▶ _Problem to solve_
From the data that follows, set down exactly the lines from the one with "E-mail (263, 2235)" through the one with "Contact Us (453, 2519)", counting both. Pictures stay out.

▶ _Provided data_
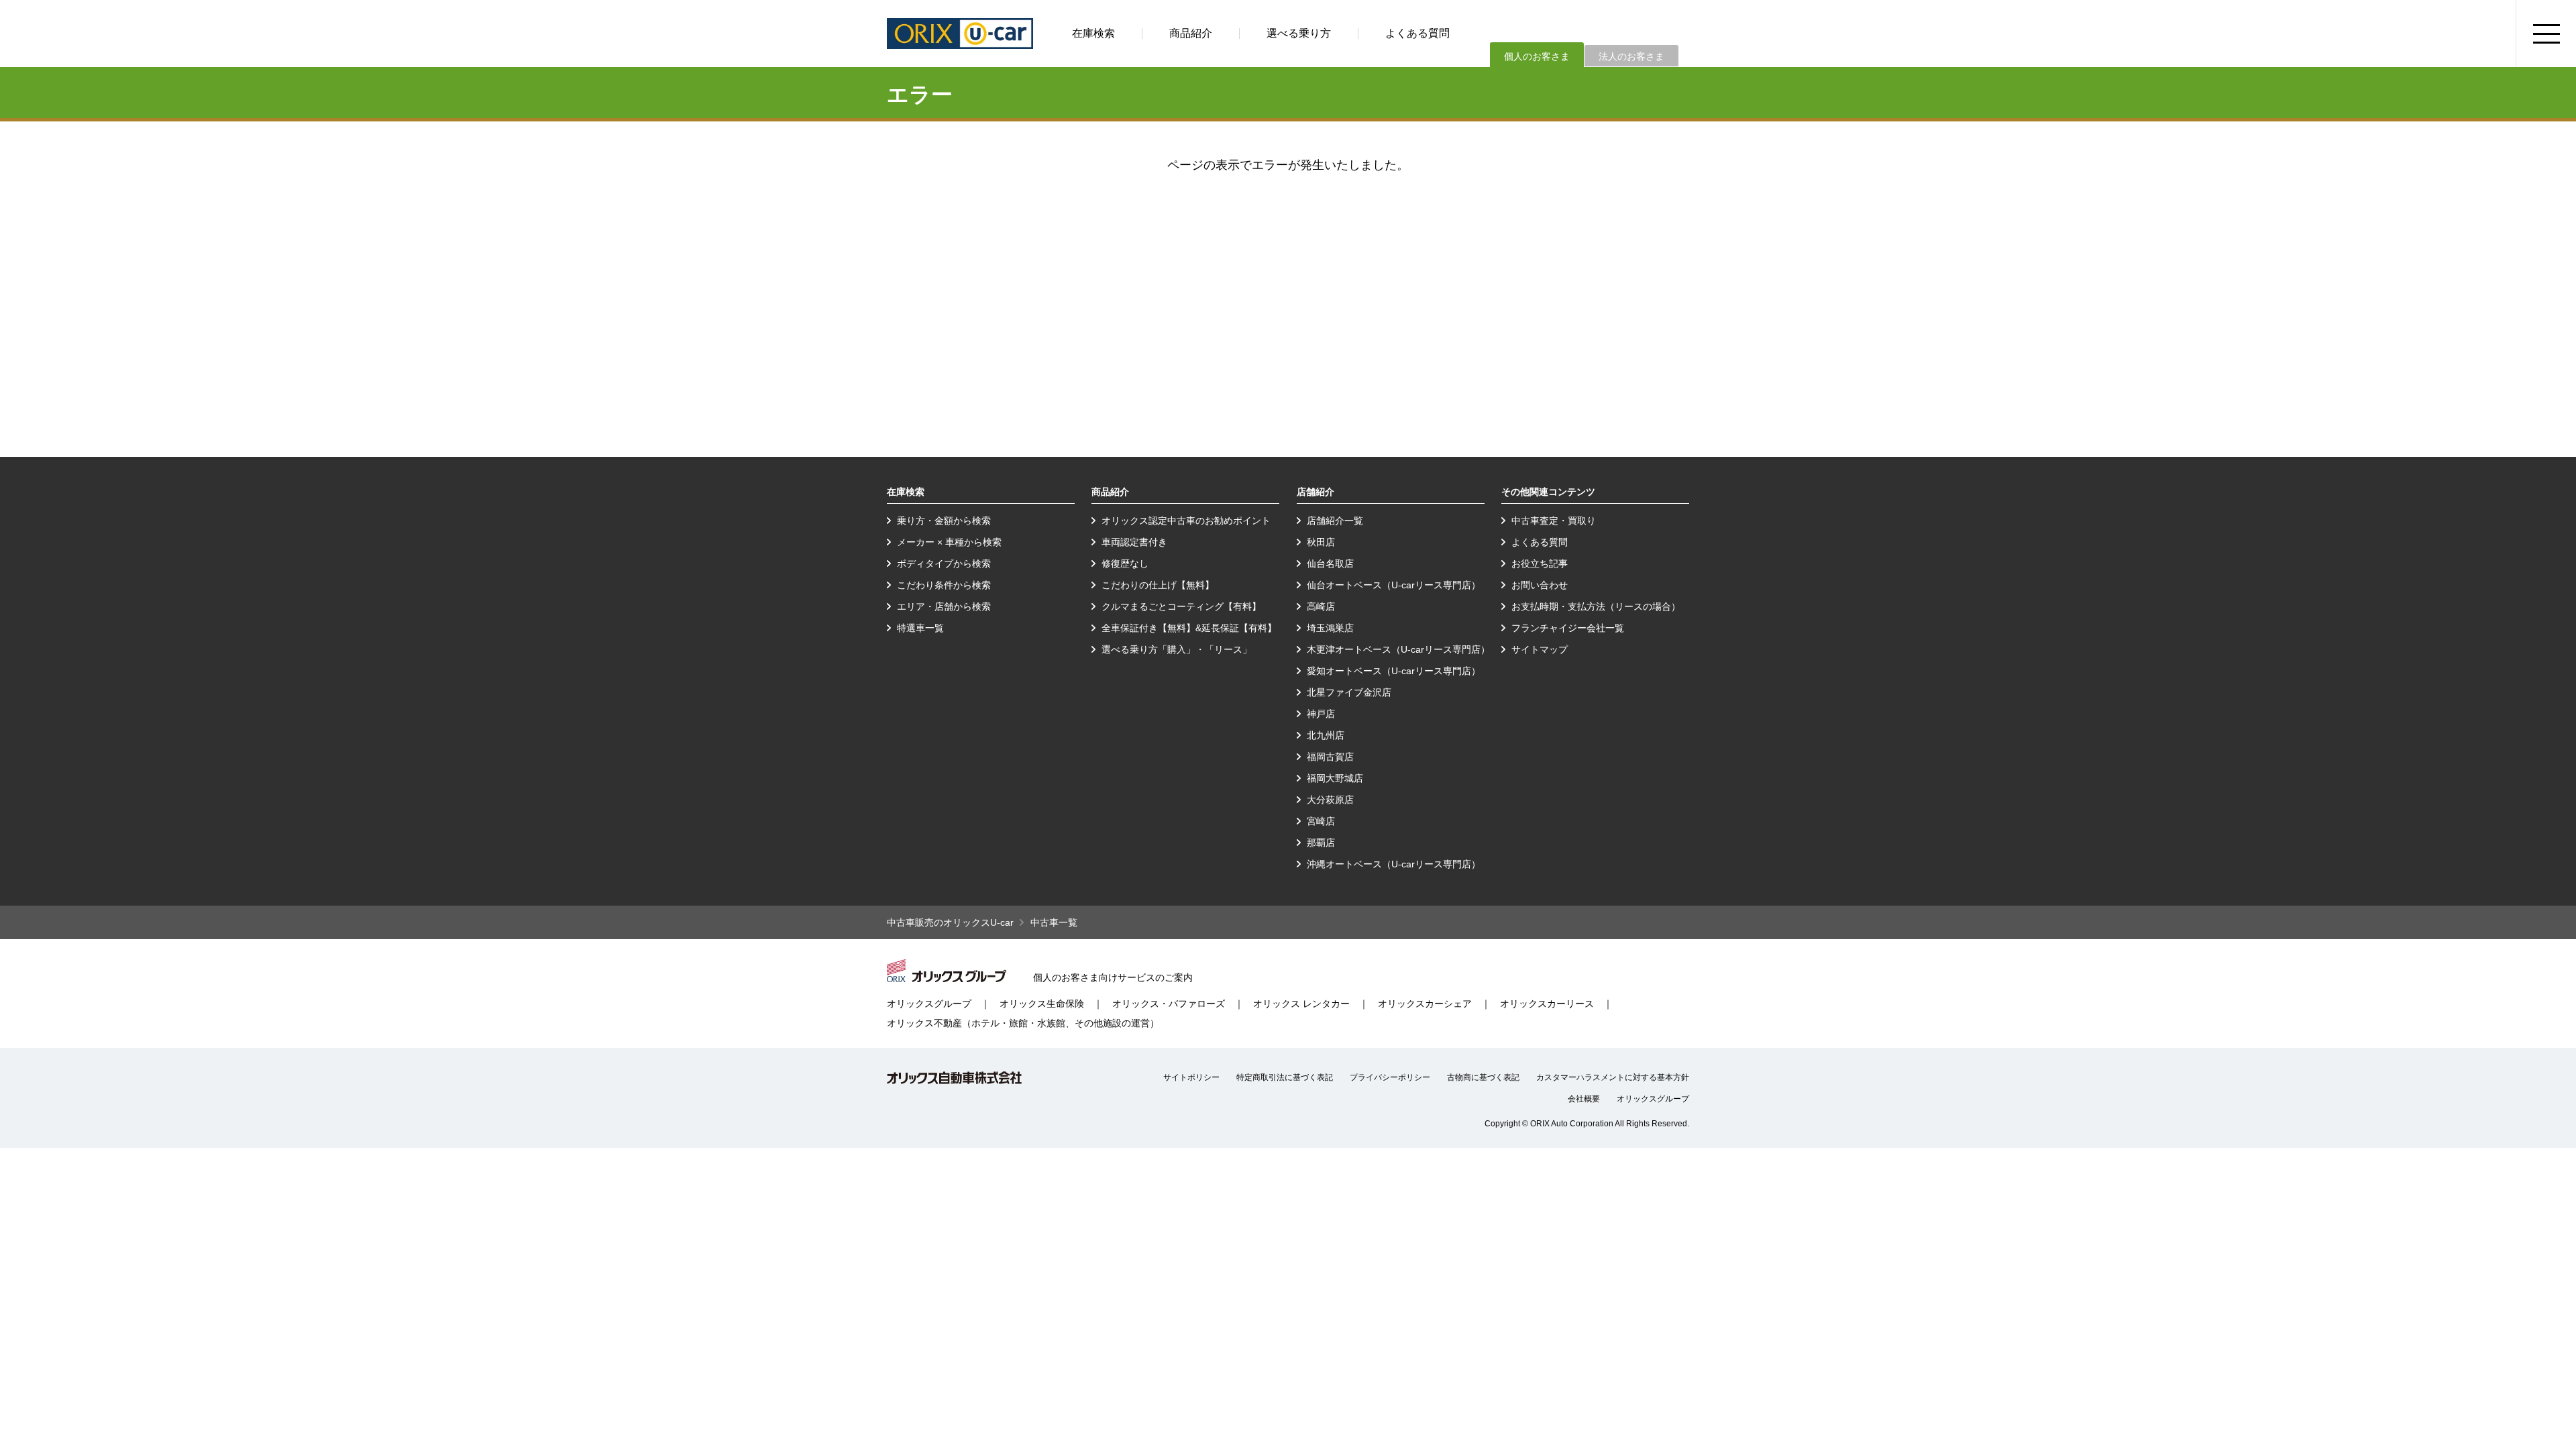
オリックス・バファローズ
==
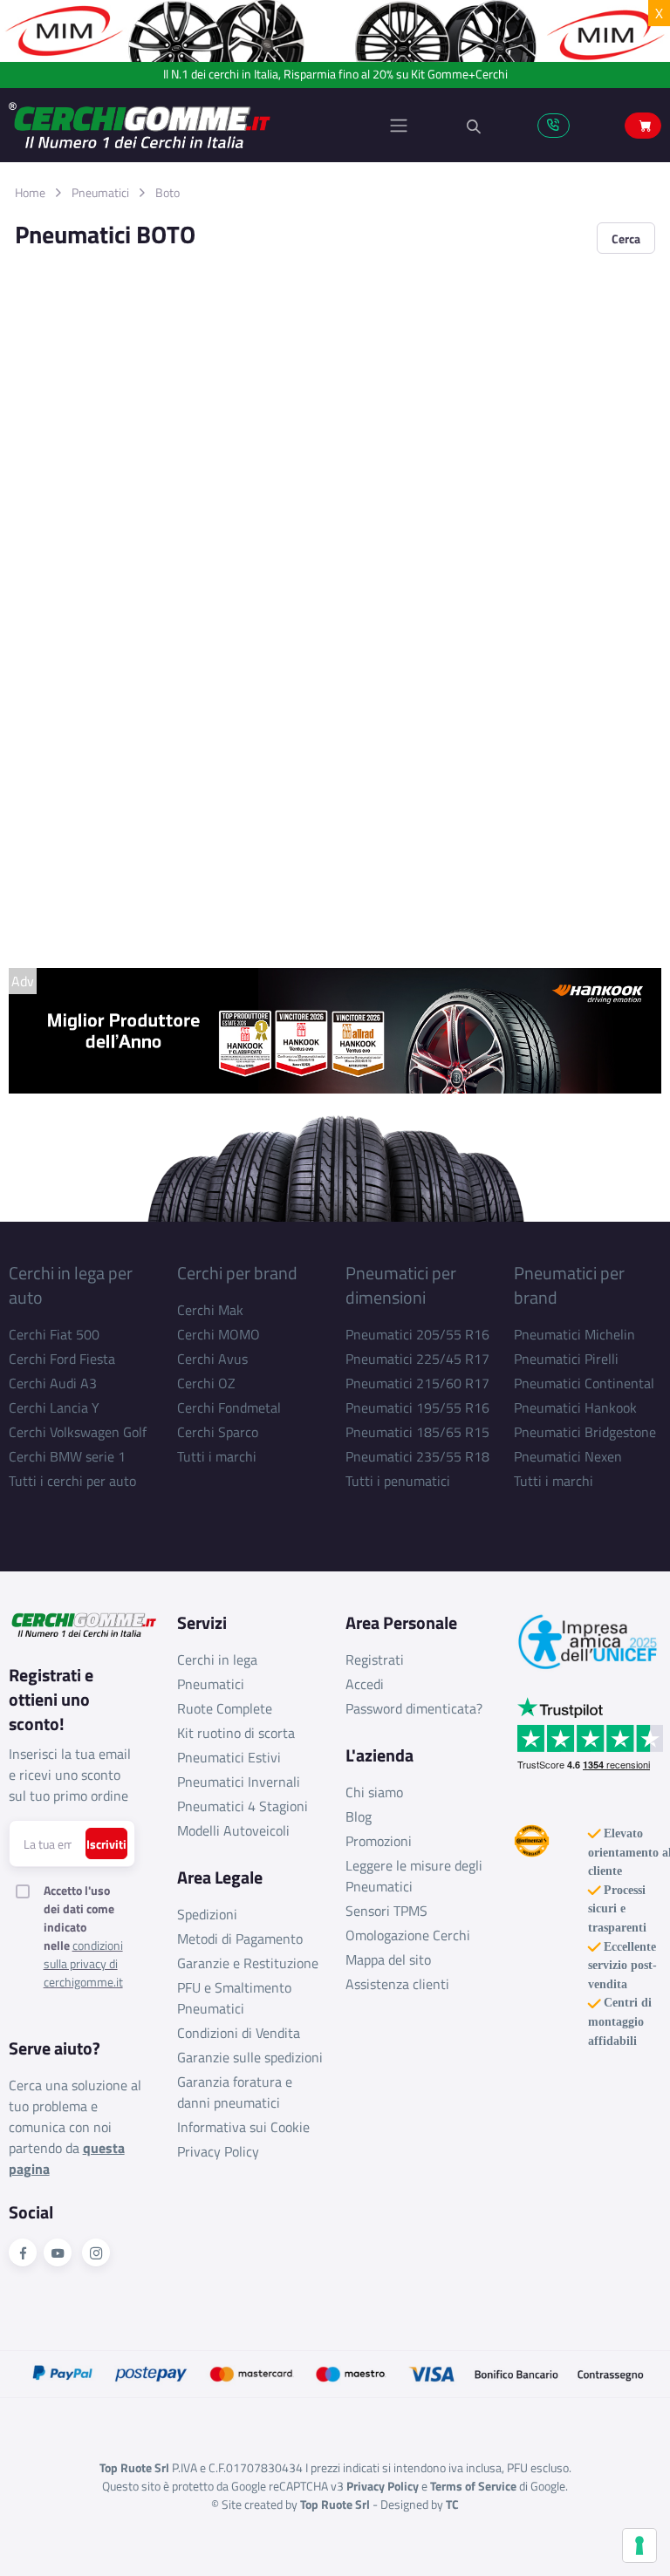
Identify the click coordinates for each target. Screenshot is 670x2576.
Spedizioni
---
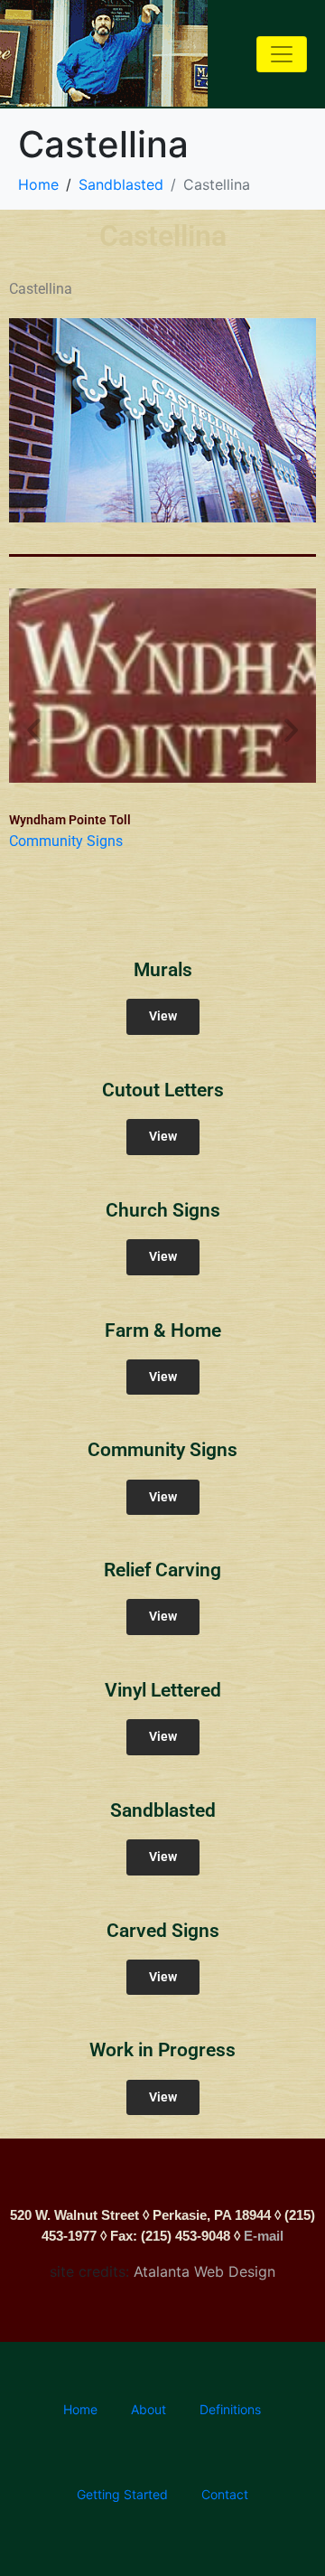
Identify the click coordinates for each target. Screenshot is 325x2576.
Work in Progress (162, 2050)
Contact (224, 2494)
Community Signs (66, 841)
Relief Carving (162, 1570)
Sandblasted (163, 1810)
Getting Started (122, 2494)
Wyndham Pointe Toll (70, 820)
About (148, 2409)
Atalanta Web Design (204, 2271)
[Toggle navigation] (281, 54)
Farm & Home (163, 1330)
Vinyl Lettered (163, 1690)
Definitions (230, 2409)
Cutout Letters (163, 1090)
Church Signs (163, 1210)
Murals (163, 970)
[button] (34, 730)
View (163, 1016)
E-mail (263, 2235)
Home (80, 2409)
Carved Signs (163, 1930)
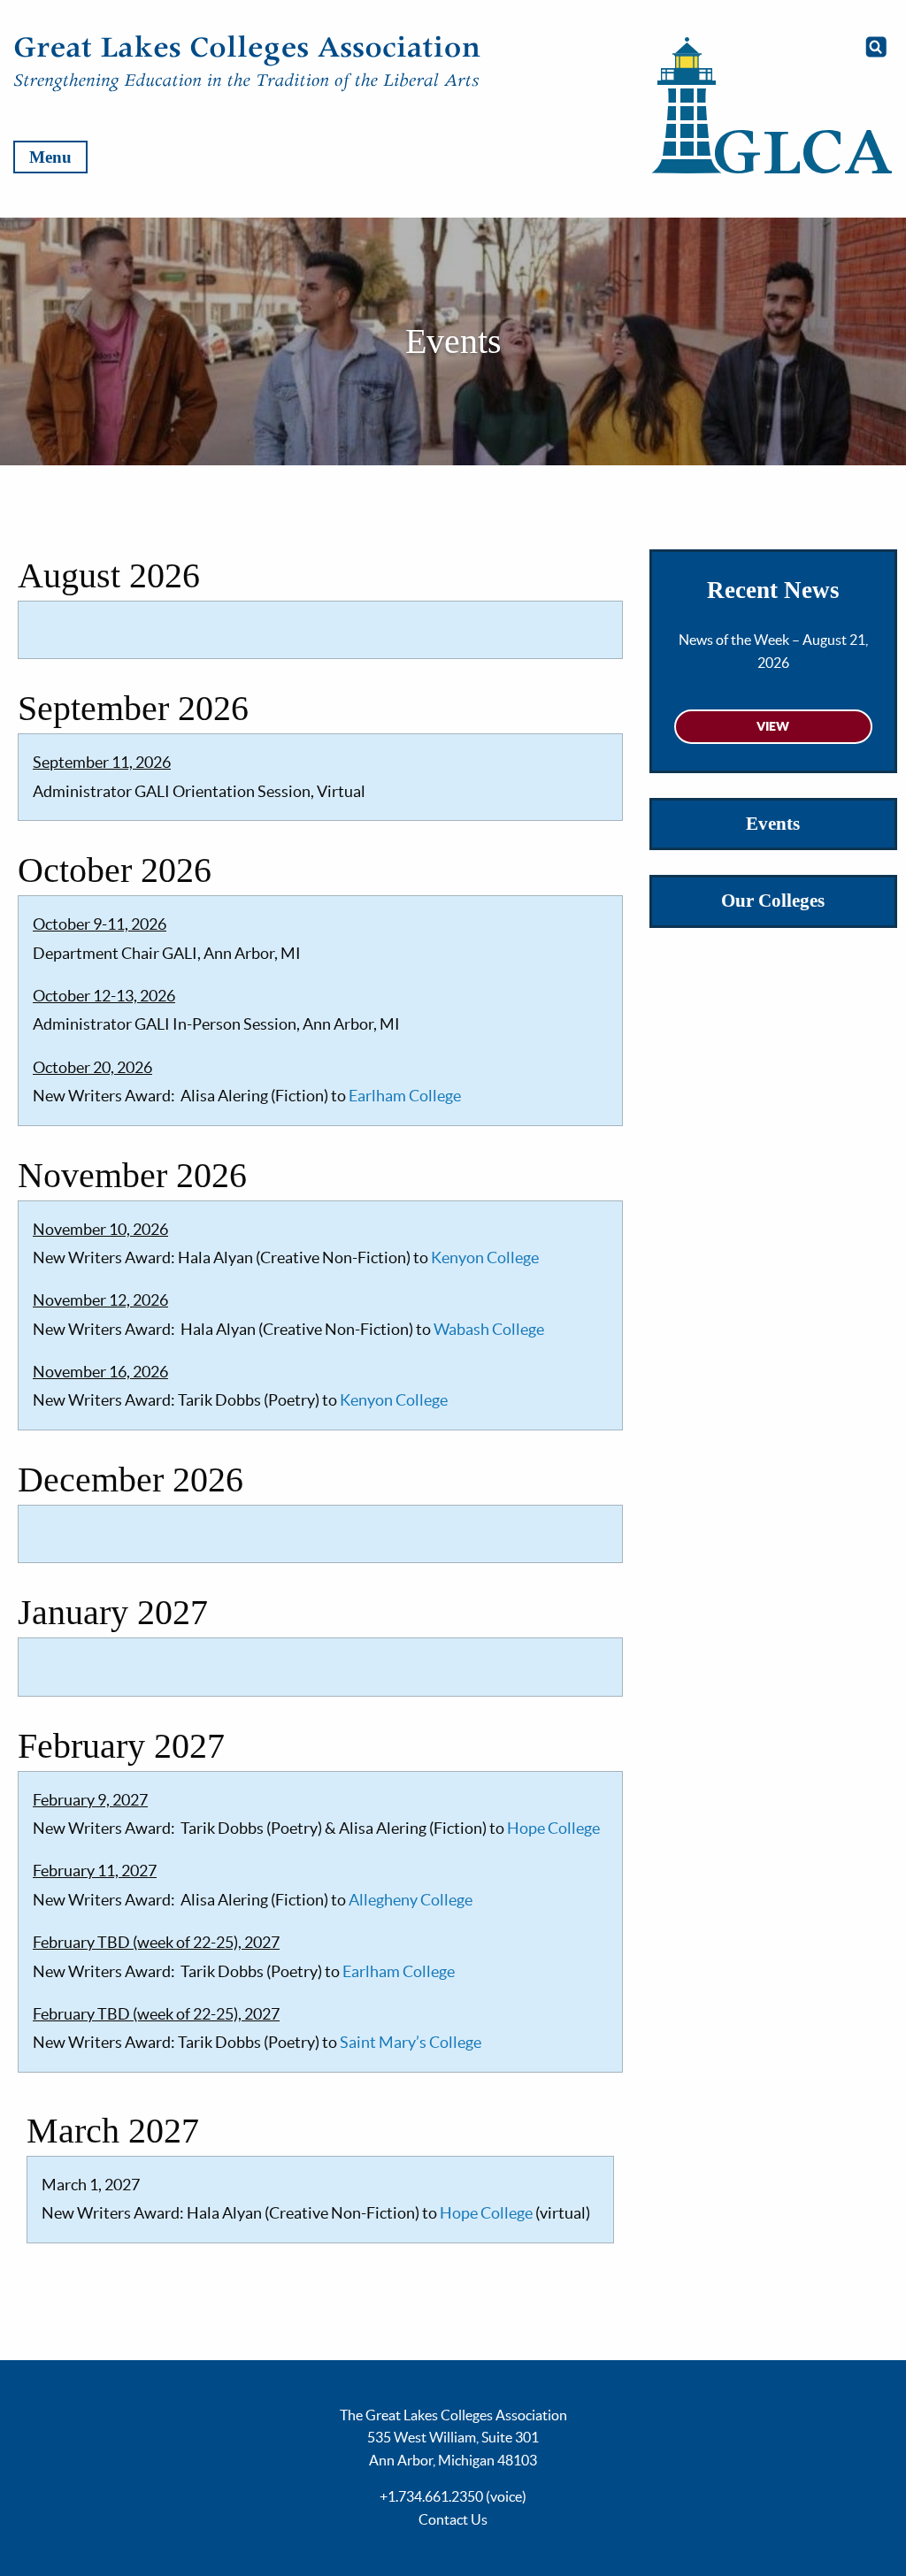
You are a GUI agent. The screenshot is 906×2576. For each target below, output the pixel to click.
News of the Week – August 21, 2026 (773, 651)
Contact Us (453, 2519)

▶ _Written solution_
E-mail (263, 2235)
Home (80, 2409)
Carved Signs (163, 1930)
You are a GUI agent. The screenshot is 906×2576. For each target below, output the pixel to click.
News of the Week – August 21, 2026 (773, 651)
Contact Us (453, 2519)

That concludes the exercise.